Belki onların bana duâ ile, ma’nevî yardım ile, hatta himmet ile muavenet etmeleri lâzımdır. Ve ben onlardan istimdad etmem ve meded istemem, benim hakkımdır. Onlar, Nurlardan aldıkları feyze kanaat etmek, onların üstünde haktır.
Âhiret kardeşlerim ve çalışkan talebelerim Husrev Efendi ve Re’fet Bey,
Sözler nâmındaki envârı Kur’âniyede üç kerâmeti Kur’âniyeyi hissediyorduk. Sizler dahi, gayret ve şevkinizle bir dördüncüsünü ilâve ettirdiniz. Bildiğimiz üç ise:
Birincisi: Te’lifinde fevkalâde sühulet ve sür’attir. Hatta beş parça olan On Dokuzuncu Mektub iki-üç günde ve her günde üç-dört saat zarfında mecmuu on iki saat eder kitapsız, dağda, bağda te’lif edildi. Otuzuncu Söz hastalıklı bir zamanda, beş-altı saatte te’lif edildi. Yirmi Sekizinci Söz olan Cennet bahsi bir veya iki saatte, Süleyman’ın dere bahçesinde te’lif edildi. Ben ve Tevfik ile Süleyman, bu sür’ate hayrette kaldık. Ve hâkeza...
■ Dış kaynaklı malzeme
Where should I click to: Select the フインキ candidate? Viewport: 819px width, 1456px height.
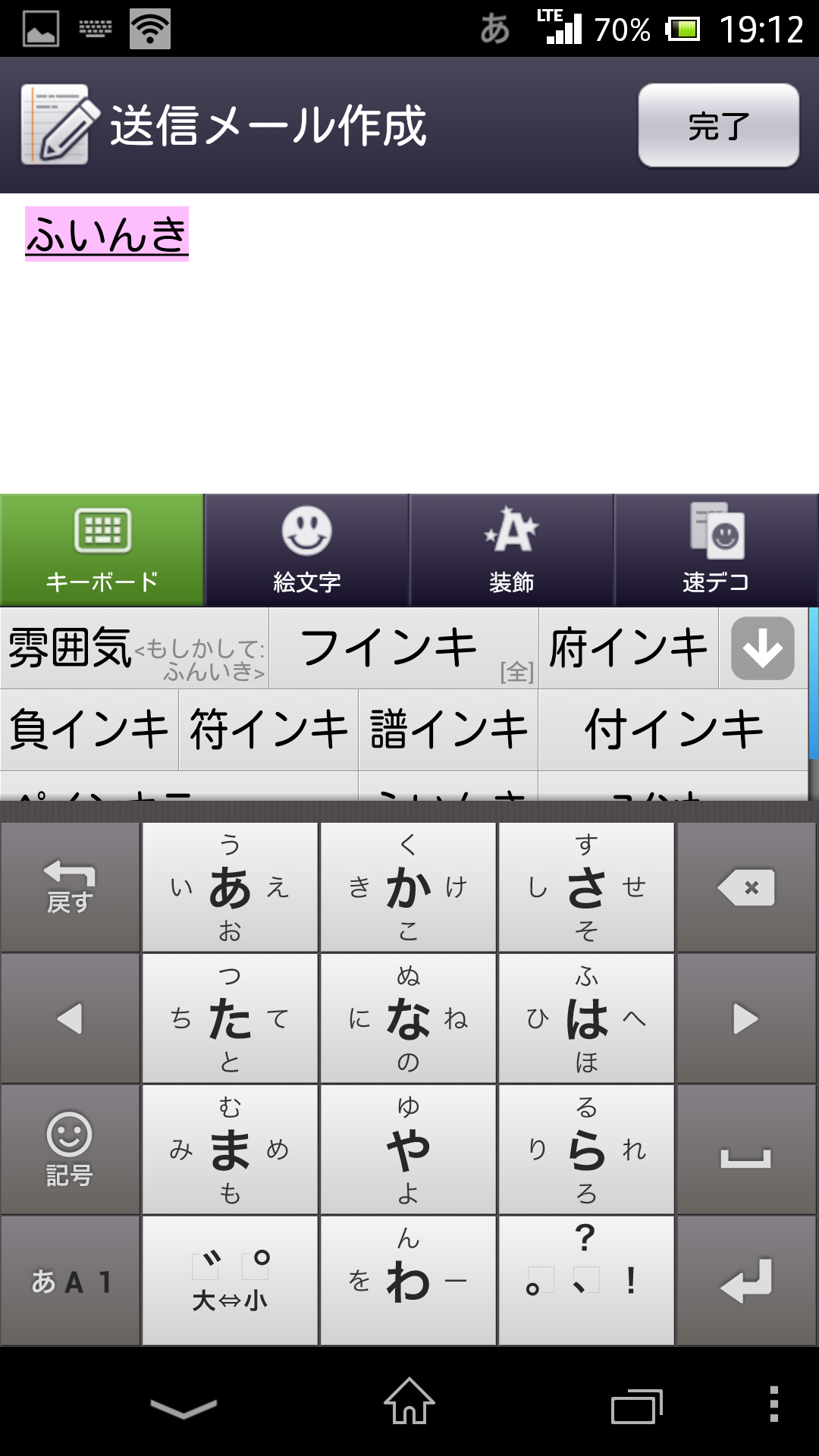[403, 648]
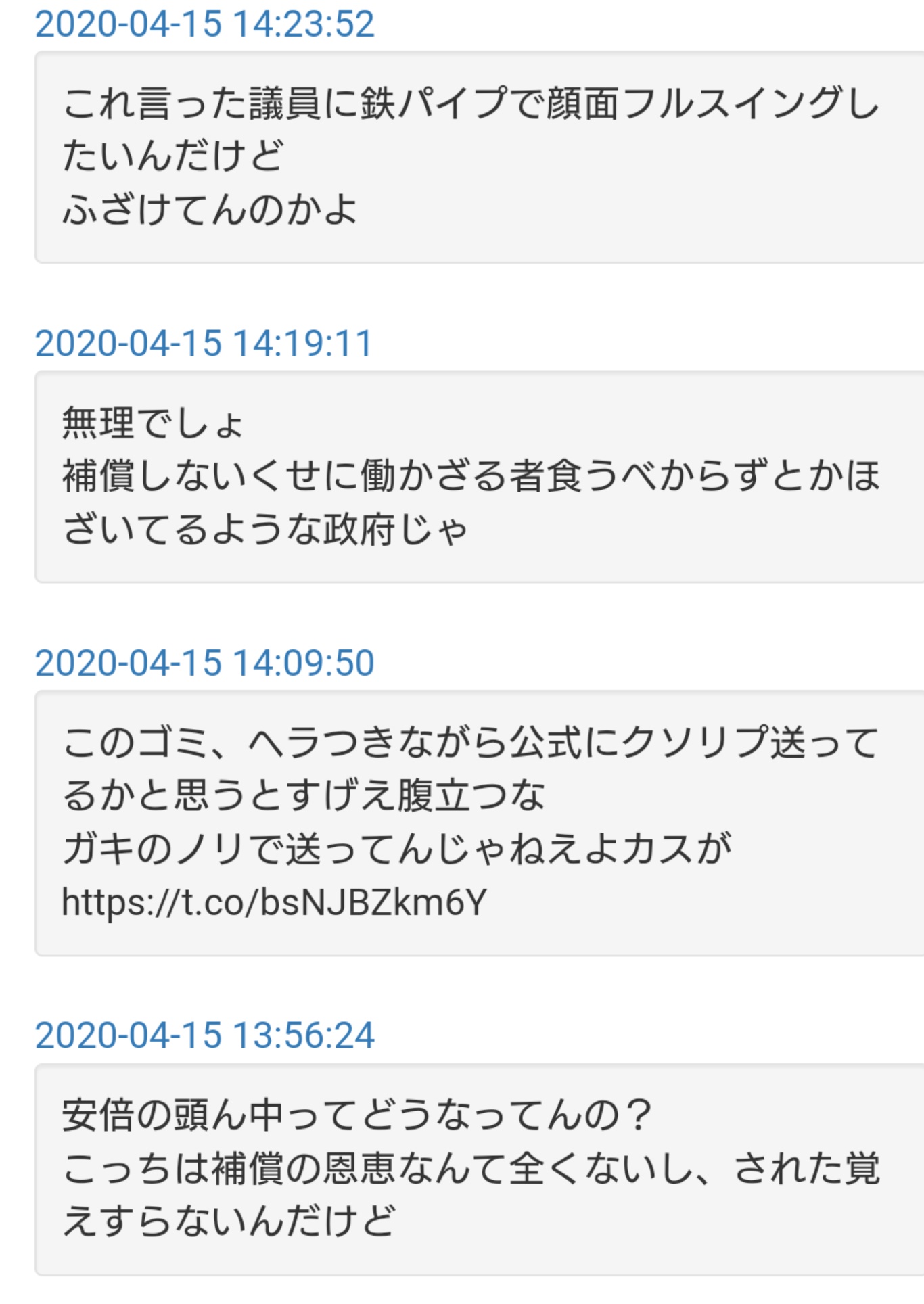Open the 2020-04-15 13:56:24 timestamp link
Image resolution: width=924 pixels, height=1304 pixels.
pos(204,1035)
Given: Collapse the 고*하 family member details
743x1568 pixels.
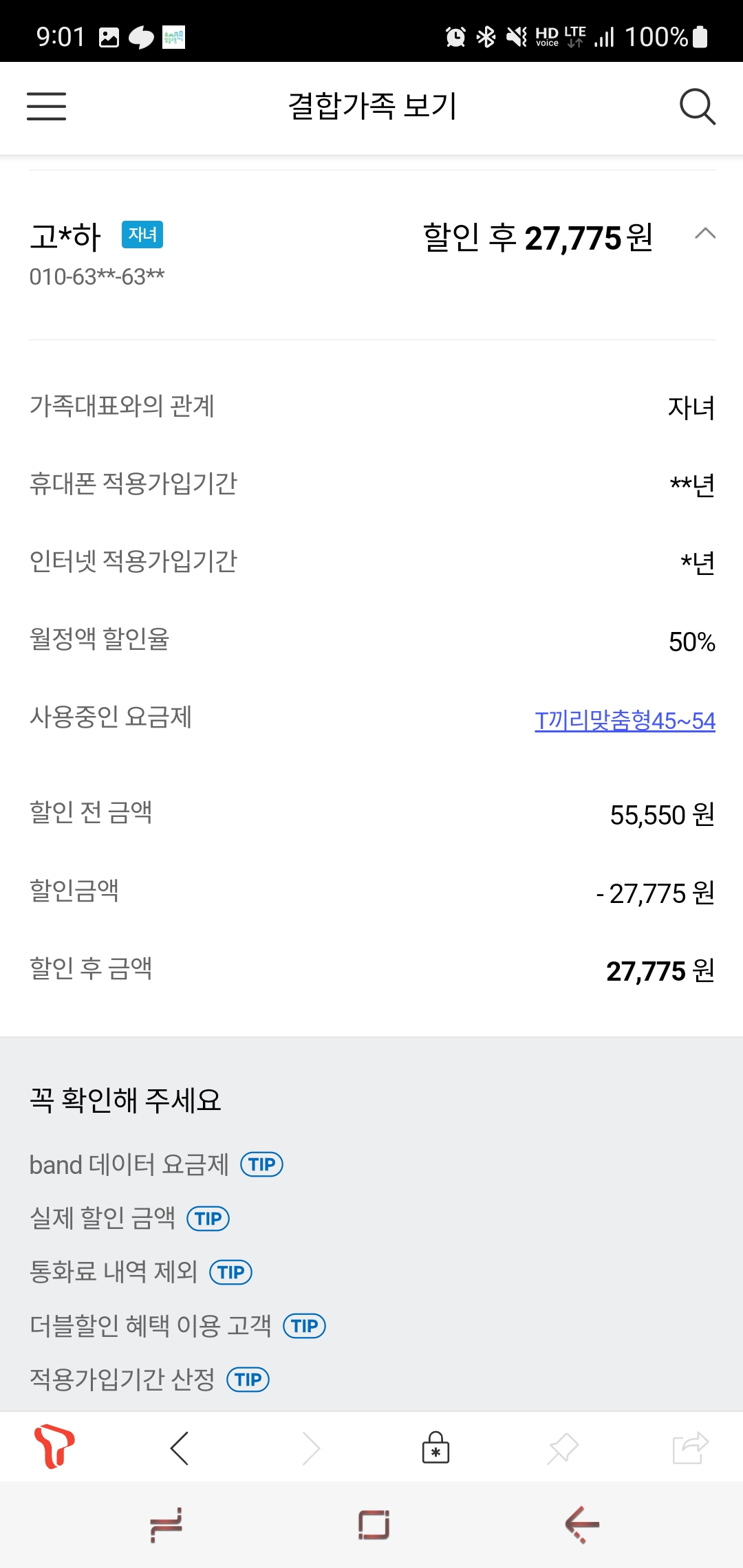Looking at the screenshot, I should click(705, 234).
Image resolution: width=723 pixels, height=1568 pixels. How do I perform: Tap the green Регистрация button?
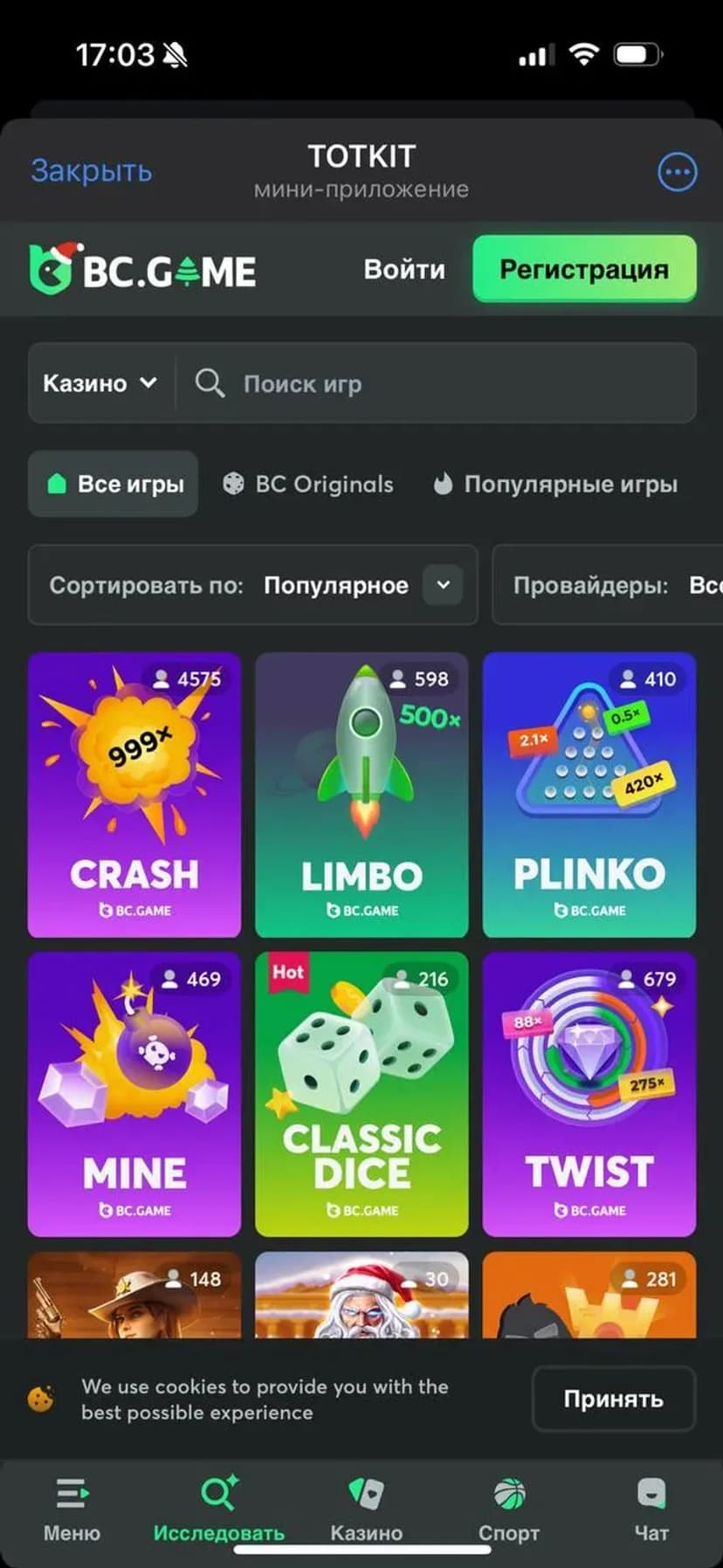(584, 269)
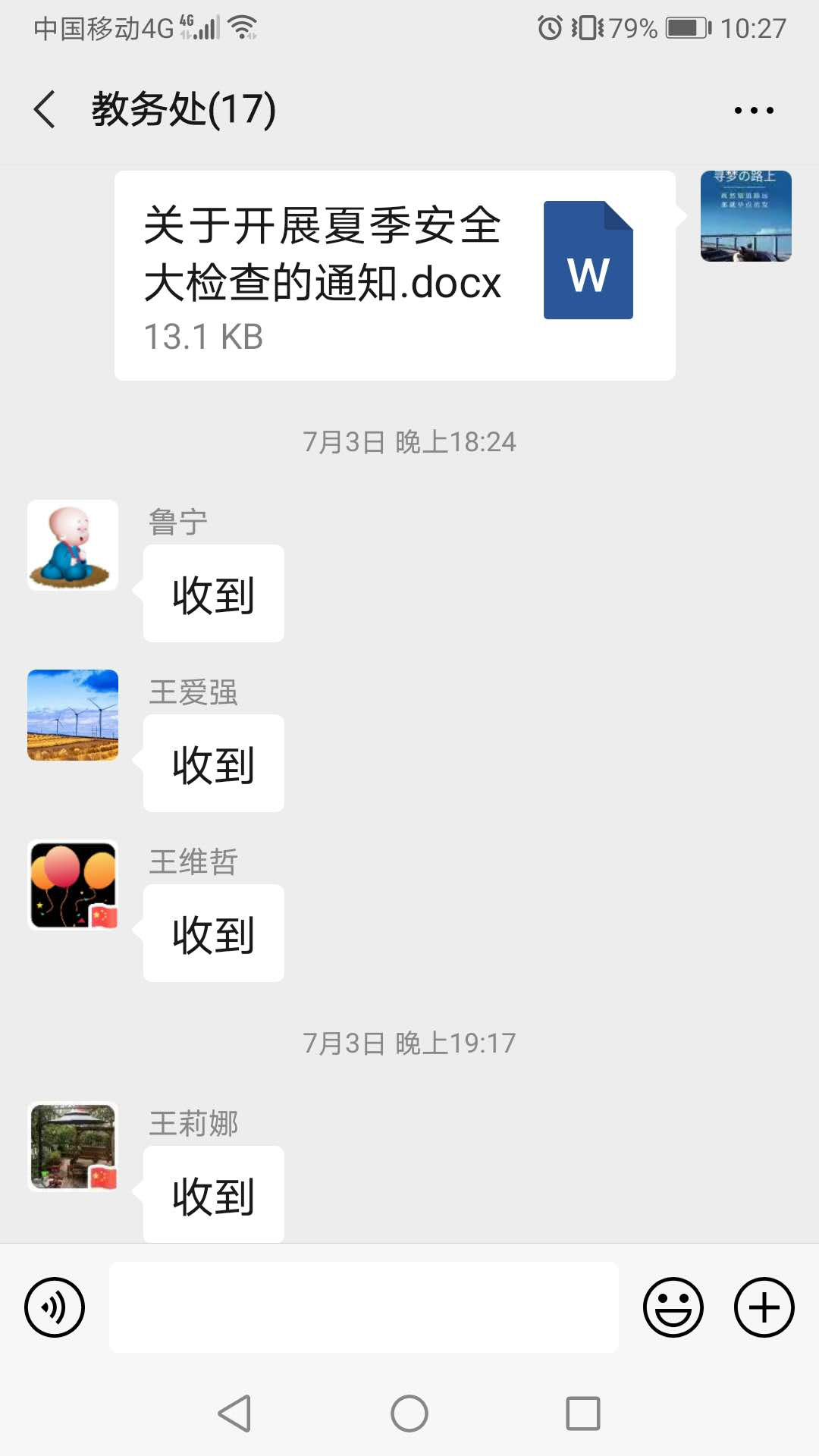
Task: Open the 关于开展夏季安全大检查的通知.docx file
Action: (x=394, y=275)
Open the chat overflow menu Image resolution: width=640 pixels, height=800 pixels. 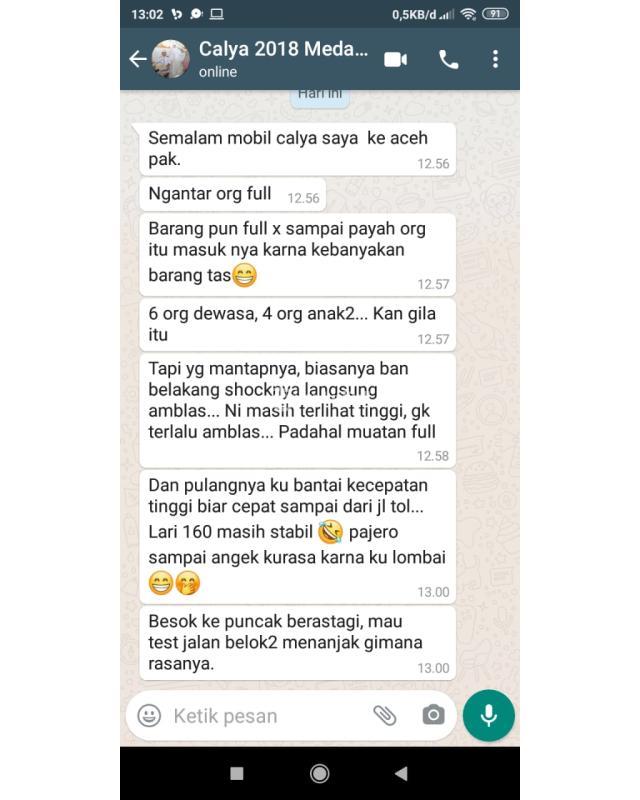click(495, 59)
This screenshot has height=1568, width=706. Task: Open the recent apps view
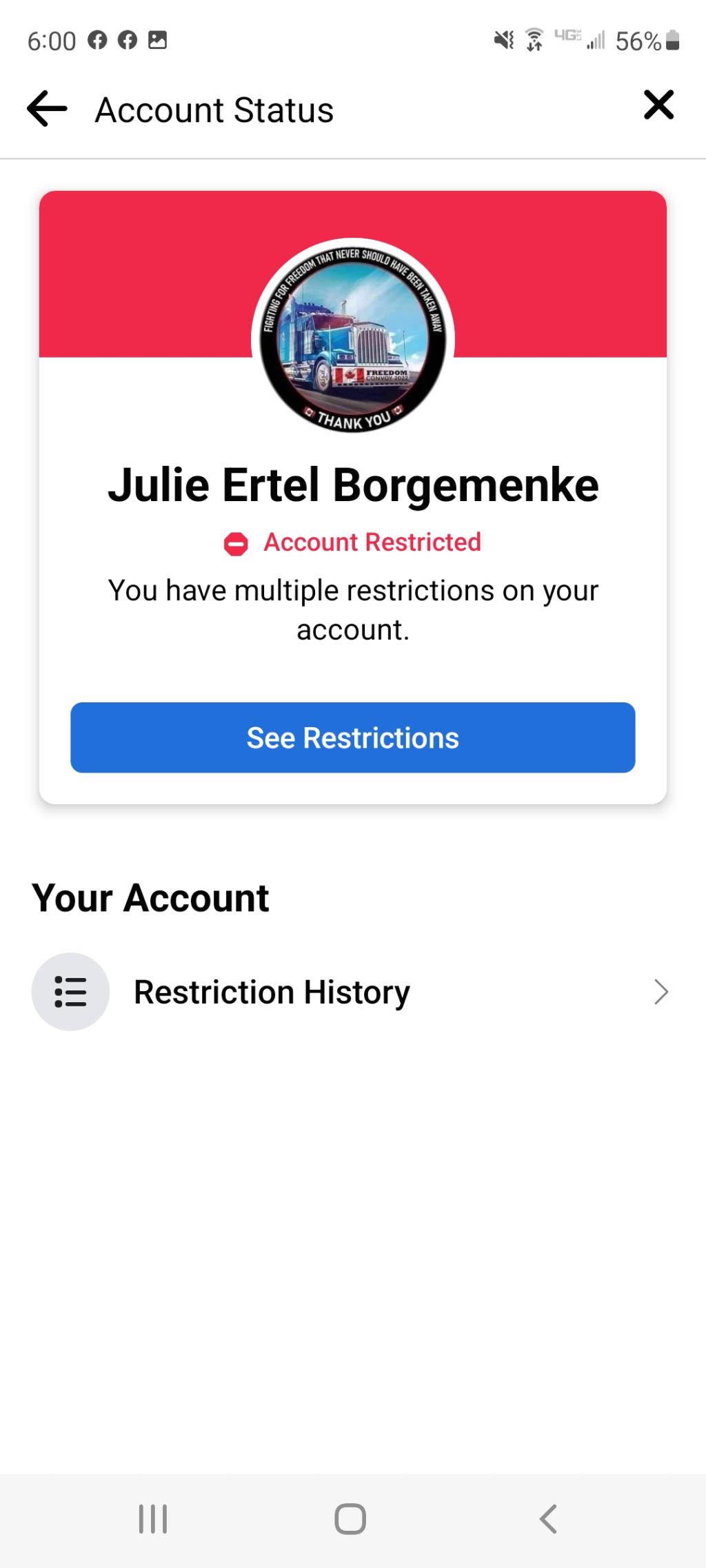coord(153,1518)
Te’lifinde bu kerâmeti Kur’âniyye olduğu gibi...
İkincisi: Yazmasında dahi fevkalâde bir sühulet, bir iştiyak ve usanmamak var. Şu zamanda ruhlara, akıllara usanç veren çok esbab içinde, bu Sözlerden biri çıkar, birden çok yerlerde kemâli iştiyakla yazılmaya başlanıyor. Mühim meşgaleler içinde, onlar herşey’e tercih ediliyor. Ve hâkeza...
Üçüncü Kerâmeti Kur’âniye: Bunların okunması dahi usanç vermiyor. Husûsan ihtiyaç hissedilse, okundukça zevk alınıyor, usanılmıyor.
İşte siz dahi, “Dördüncü bir Kerâmeti Kur’âniye”yi isbat ettiniz.